**WHAT IS EXPECTED**
Would you please output all the records exactly as given? Pictures should not appear in the copy.

============

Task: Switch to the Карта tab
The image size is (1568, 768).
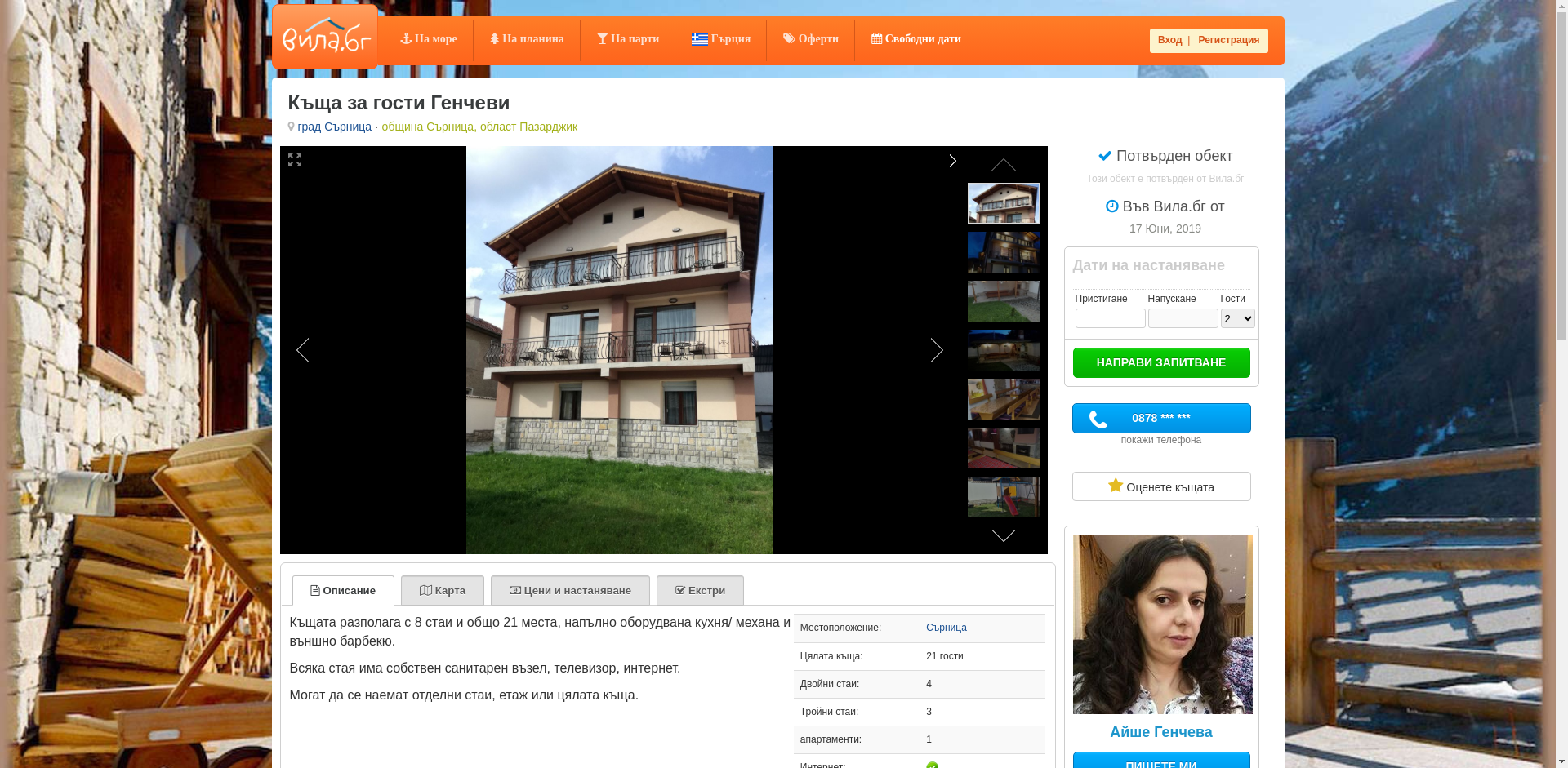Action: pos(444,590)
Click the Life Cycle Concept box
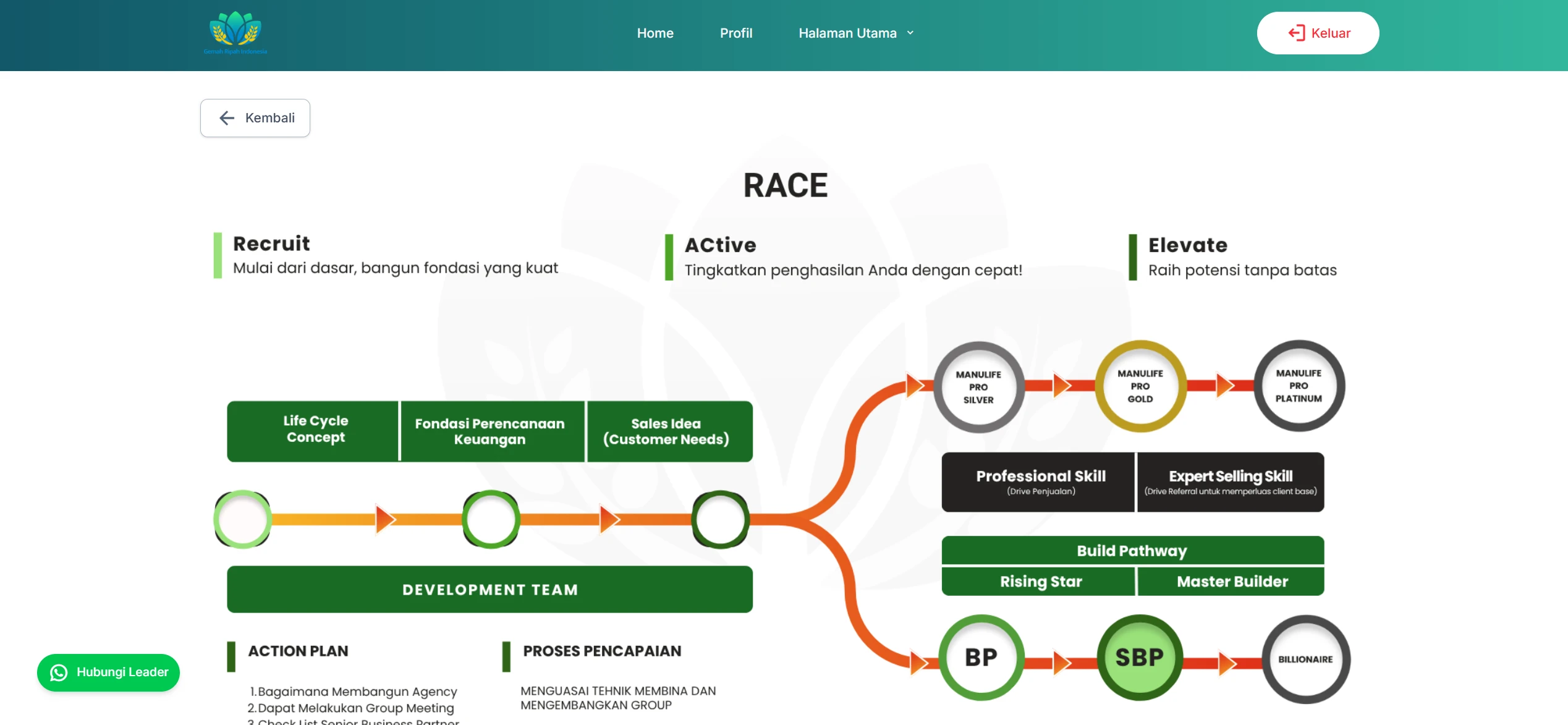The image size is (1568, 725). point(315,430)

============

**WRITTEN SOLUTION**
Task: Switch to the Карта tab
The image size is (1568, 768).
Action: pos(444,590)
Click the Life Cycle Concept box
The image size is (1568, 725). point(315,430)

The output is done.